Jonah: A VeggieTales Movie — Blu-ray Combo Pack Released


with Sue Formica

In true Veggie Tales Fashion, Bob and the Gang bring  a familiar  bible story to life. “Jonah”, a 2002 “Big Idea” production, takes the viewer on a not-so-straight voyage into the ancient city of  Nineveh, into  the well-known tale  of “Jonah and the Whale.” The story begins with bickering, jealousy, teasing and contention, and unfolds with the comical twist common to Veggie Tale films. 

 Bob the Tomato, Junior the Asparagus and his dad, Laura the Carrot, and a few other friends, are headed to a concert to which Laura has won a ticket.  A mishap (involving porcupines and underwear) lands them in an establishment where they meet a motley group of “Pirates”, made up of the familiar faces of Larry the Cucumber, Mr. Lunt and Pa Grape. These “Pirates Who Don’t Do Anything” serve as the narrators of the story.  They introduce us to an asparagus named Jonah ( aka Alfred), who is a “messenger of God”. Jonah is always happy to receive and convey God’s messages to the “Veggies”, until he receives a message that will take him to the infamous city of Nineveh.  As we remember from the story in the bible, Jonah choses not to obey God, and avoids going to Nineveh. However, God’s Will always prevails, and in the end, Jonah goes to Nineveh to deliver God’s message to the “Veggies”, albeit in an unconventional way. As the story moves along, we meet a  sophisticated camel, an optimistic caterpillar, and a group of  rowdy “fish slappers”. And of course, there is a “big music number” to end the show, replete  with a gospel-singing angelic host.  
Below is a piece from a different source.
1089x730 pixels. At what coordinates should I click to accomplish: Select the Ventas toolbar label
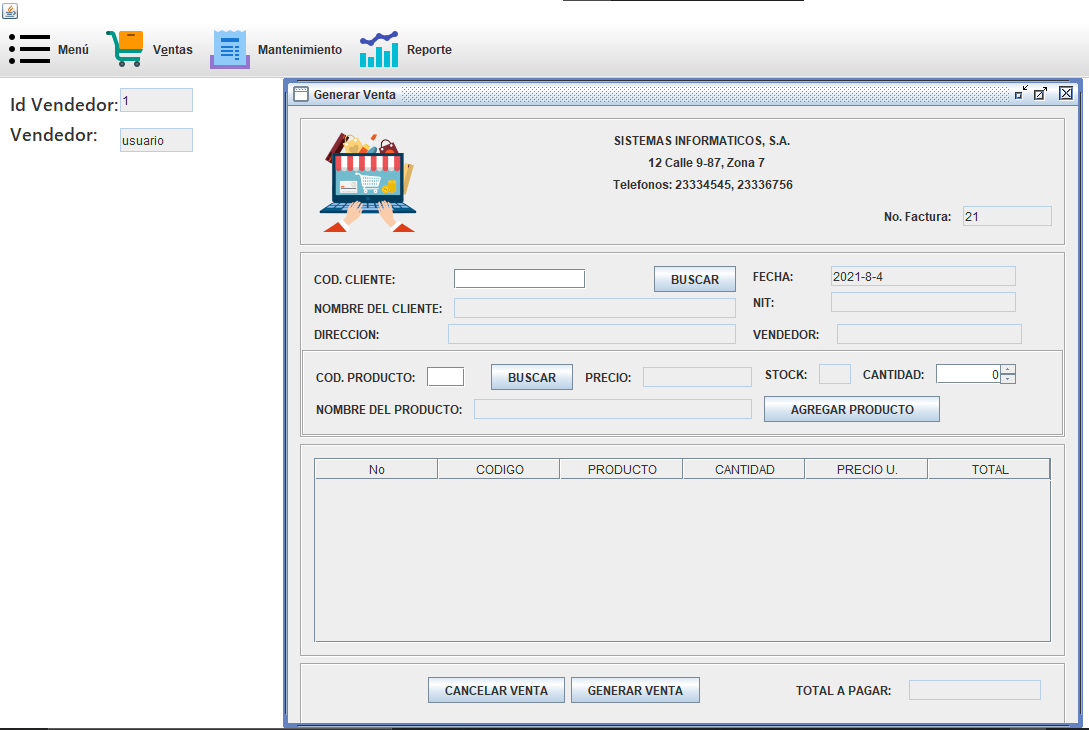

As with all Veggie Tale films, the emphasis is on a biblical virtue.  “Compassion and Mercy” are the themes of Jonah, and the producers do a wonderful job of presenting these moral teachings in a way that even the youngest member of the family can understand. This film is geared toward a younger audience, however it can provide wholesome entertainment for the entire family.

From a Catholic perspective, this is a neutral film.  There is nothing in it that is contradictory to the Catholic Faith or Catholic Teaching. This Catholic home school family gives it two thumbs up.